PURCHASE AND SALE OF SECURITIES; CLOSING
2.1 PURCHASE AND SALE OF CONVERTIBLE NOTES. Upon the terms and
subject to the conditions of this Agreement, on each Closing Date from the date
hereof until the Maturity Date, Company shall issue, sell, convey and deliver to
Buyer, and Buyer shall purchase from Company, one or more Convertible Notes in
an aggregate Principal Amount of up to $5,000,000. The Convertible Notes shall
initially be due and payable on September 30, 1999; provided, that if the
Principal Amount of a Convertible Note and accrued but unpaid interest thereon
is not repaid on or prior to the Maturity Date, the date for repayment of the
Principal Amount of such Convertible Note, together with accrued and unpaid
interest thereon, shall be automatically extended to March 31, 2000, upon the
delivery to Buyer of the Warrants described in Section 6.4 hereof.
2.2 CLOSING DATE. Each Closing shall take place upon the
satisfaction of the conditions precedent applicable thereto set forth in Section
2.6 hereof, on a date to be determined by mutual agreement between Company and
Buyer, at the offices of Sidley & Austin, 555 West Fifth Street, Los Angeles,
California 90013, or at such other place as shall be agreed upon by Buyer and
Company.
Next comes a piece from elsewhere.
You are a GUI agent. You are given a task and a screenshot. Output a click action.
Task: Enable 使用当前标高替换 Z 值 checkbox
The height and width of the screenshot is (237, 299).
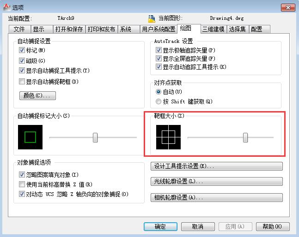[22, 184]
The date on which any Closing is actually held is sometimes referred to
herein as a "Closing Date."
2.3 INITIAL CLOSING.
(a) Subject to fulfillment or waiver of the
conditions set forth in Section 2.6(b), at the initial Closing Buyer
shall deliver all of the following:
(i) The Initial Note, marked "Canceled."
(ii) The certificate contemplated by
Section 2.6(a)(iii), duly executed by the President or any
Vice President of Buyer.
(iii) This Agreement and the Registration
Rights Agreement, duly executed by Buyer.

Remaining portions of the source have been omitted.